ArticleLe Bouteiller P, Kinsky R, Righenzi S, Voisin GA.
Ann Immunol (Paris). 1978 Jul-Sep;129 C(5):635-51.
T and B lymphocytes from spleen, lymph nodes, thymus and bone marrow of unstimulated CBA mice have distinct ultrastructural features: respectively the Th type (dense dark appearance, smooth margin, high nucleocytoplasmic ratio, rare cytoplasmic organelles) and the Bm type (low electronic density, villous margin, low nucleocytoplasmic ratio, numerous cytoplasmic organelles). Correlations between Th or Bm morphology and presence of specific T or B surface markers (theta antigen or surface Ig) have been established.
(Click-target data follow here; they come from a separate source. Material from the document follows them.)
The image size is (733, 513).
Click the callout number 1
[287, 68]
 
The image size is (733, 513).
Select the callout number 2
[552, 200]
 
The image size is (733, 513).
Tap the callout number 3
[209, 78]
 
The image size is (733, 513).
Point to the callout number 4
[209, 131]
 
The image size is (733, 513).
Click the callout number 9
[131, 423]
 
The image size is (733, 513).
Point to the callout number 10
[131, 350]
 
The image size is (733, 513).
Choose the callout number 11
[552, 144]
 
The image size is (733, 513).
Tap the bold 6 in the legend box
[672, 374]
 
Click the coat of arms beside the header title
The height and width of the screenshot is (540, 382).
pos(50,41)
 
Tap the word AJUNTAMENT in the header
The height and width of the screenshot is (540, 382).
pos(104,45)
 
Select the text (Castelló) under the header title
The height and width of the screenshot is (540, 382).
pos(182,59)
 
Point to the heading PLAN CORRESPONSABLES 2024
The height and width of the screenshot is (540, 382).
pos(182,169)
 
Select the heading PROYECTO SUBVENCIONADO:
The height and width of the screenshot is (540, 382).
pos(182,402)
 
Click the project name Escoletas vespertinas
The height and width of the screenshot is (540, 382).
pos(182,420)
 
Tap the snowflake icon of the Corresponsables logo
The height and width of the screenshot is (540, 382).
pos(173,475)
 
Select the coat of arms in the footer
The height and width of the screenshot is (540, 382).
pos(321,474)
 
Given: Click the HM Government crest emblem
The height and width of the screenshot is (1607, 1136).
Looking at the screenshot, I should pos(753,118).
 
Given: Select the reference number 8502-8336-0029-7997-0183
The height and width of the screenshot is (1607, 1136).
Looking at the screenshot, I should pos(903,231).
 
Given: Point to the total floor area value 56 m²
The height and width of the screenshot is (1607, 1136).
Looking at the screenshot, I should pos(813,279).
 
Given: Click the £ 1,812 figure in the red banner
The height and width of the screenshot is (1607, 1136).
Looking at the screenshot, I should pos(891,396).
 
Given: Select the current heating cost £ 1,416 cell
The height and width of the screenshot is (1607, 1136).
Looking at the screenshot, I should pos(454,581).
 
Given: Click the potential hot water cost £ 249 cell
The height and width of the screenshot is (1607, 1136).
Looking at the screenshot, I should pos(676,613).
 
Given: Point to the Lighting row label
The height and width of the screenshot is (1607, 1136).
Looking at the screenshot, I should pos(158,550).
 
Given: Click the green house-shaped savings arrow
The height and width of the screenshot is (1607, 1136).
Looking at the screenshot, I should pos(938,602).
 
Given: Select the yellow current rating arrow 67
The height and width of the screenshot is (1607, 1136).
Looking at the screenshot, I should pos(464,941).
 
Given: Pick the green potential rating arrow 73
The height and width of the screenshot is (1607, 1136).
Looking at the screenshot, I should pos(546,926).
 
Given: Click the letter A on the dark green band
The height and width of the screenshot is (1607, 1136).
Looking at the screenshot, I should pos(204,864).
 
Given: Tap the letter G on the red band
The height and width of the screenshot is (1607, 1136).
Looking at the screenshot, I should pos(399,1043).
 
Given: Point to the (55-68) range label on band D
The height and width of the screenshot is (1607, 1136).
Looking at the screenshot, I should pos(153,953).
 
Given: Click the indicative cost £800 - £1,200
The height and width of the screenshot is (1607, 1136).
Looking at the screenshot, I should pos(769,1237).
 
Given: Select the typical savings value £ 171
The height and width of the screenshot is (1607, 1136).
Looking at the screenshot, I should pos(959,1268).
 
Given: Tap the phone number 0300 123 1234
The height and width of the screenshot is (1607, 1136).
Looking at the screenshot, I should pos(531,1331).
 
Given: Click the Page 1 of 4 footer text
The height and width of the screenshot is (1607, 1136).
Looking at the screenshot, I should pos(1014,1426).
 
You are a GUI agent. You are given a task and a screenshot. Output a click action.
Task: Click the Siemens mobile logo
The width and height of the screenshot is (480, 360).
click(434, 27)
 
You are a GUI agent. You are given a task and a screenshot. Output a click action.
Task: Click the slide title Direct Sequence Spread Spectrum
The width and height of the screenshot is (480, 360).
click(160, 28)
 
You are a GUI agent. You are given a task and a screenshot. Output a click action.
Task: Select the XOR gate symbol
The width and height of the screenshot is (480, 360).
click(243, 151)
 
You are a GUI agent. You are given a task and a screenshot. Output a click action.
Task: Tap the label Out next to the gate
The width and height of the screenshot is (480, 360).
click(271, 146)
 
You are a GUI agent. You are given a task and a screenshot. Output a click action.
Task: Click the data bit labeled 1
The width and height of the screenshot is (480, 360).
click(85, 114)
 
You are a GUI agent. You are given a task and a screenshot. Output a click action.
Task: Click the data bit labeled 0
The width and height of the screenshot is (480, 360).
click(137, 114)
The Th/T and Bm/B equivalence do not however hold in all circumstances: first, there are morphologically intermediate types termed In (less than 13%) that may be theta- or Ig-positive; second, some Bm lymphocytes are theta-positive in CBA thoracic duct and some Th lymphocytes are Ig-positive in Nude mice spleen. Purified T-or B lymphocyte populations stimulated by selective mitogens (ConA or LPS respectively) undergo ultrastructural modifications before their surface markers (theta or Ig respectively) disappear. A time, some theta-positive T lymphocytes show a Bm-like morphology. The results suggest that the basis for the usual T-B ultrastructural differences in unstimulated mice resides in the normally different functional state of metabolic activity of these two types of cells: the cell metabolism would be higher in Bm (the usual form of unstimulated B lymphocytes) than in Th (the usual form of unstimulated T lymphocytes). This view may explain the paradoxical results observed in thoracic duct and Nude mice spleen as well as conflicting data reported by several authors.